BEGIN Selected excerpt

Spring Lawns - "How much should I water?"

One of our top questions is, “How much should I water my lawn?” The short answer is: Lawns need 1 inch of water per week to stay green. That is a combined total of rainwater and water from your sprinkler. The general rule of thumb is to water infrequently, but deeply.

If you are happy with that answer, you can supplement your knowledge with an article from the Seattle Times, “How much water is too much for your lawn?”

If you really want the lowdown on watering lawn grass, the answer is… “Well, it depends.” It depends on 1) grass type, 2) site conditions, 3) soil texture and structure, 4) evaporation and 5) root depth.

END Selected excerpt
BEGIN Listing

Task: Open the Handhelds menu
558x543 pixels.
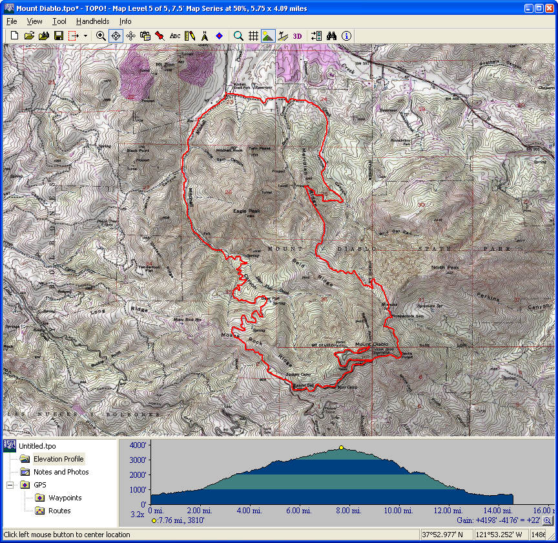Action: [x=92, y=21]
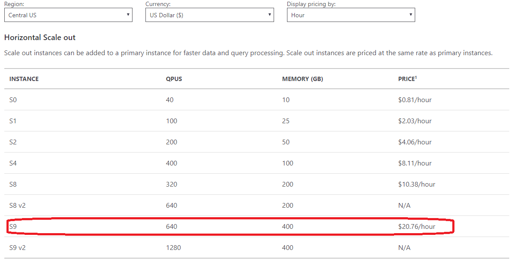Click the Display pricing dropdown arrow
Image resolution: width=511 pixels, height=259 pixels.
coord(410,15)
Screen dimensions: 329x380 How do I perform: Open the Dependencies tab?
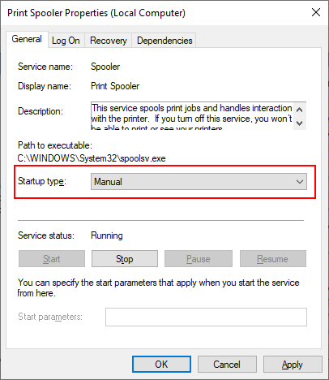(x=165, y=41)
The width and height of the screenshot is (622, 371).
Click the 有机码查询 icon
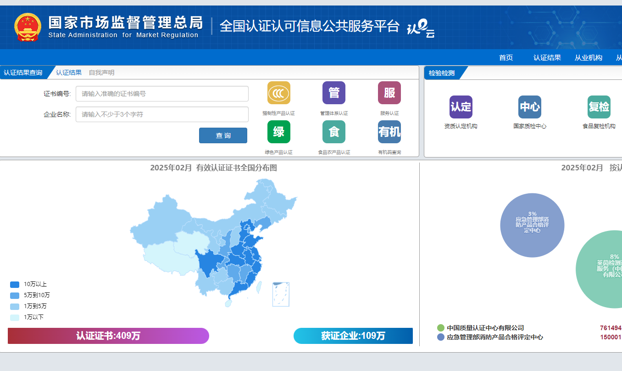click(x=389, y=132)
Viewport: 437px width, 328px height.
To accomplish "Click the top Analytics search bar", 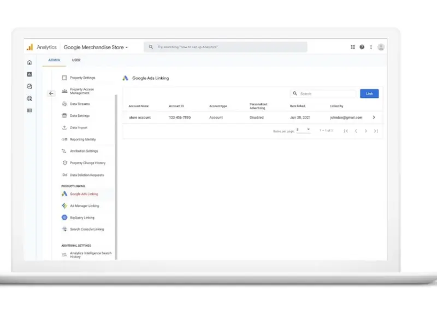I will [226, 48].
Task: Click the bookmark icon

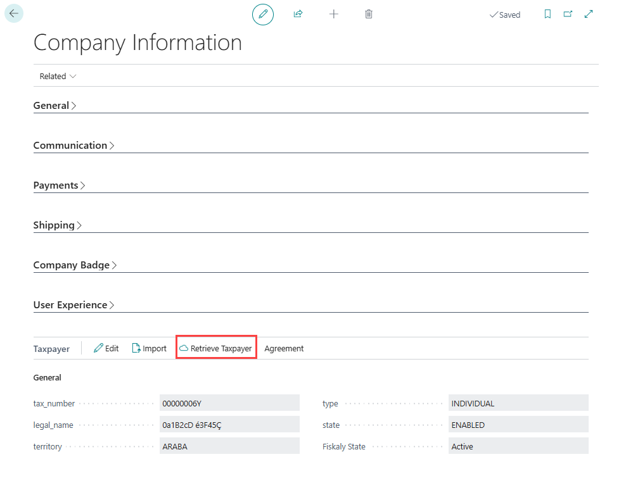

END Listing

**Given task 1:** Sum up the lawn-watering piece in two sentences.
**Given task 2:** Rewrite the lawn-watering piece from "If you are happy" to "5) root depth.", putting "full story" in place of "lowdown".

**Final result 1:** Lawns need 1 inch of water per week, counting both rain and sprinkler water, to stay green, and the general rule is to water infrequently but deeply. A fuller answer is that it depends on grass type, site conditions, soil texture and structure, evaporation, and root depth.

**Final result 2:**
If you are happy with that answer, you can supplement your knowledge with an article from the Seattle Times, “How much water is too much for your lawn?”

If you really want the full story on watering lawn grass, the answer is… “Well, it depends.” It depends on 1) grass type, 2) site conditions, 3) soil texture and structure, 4) evaporation and 5) root depth.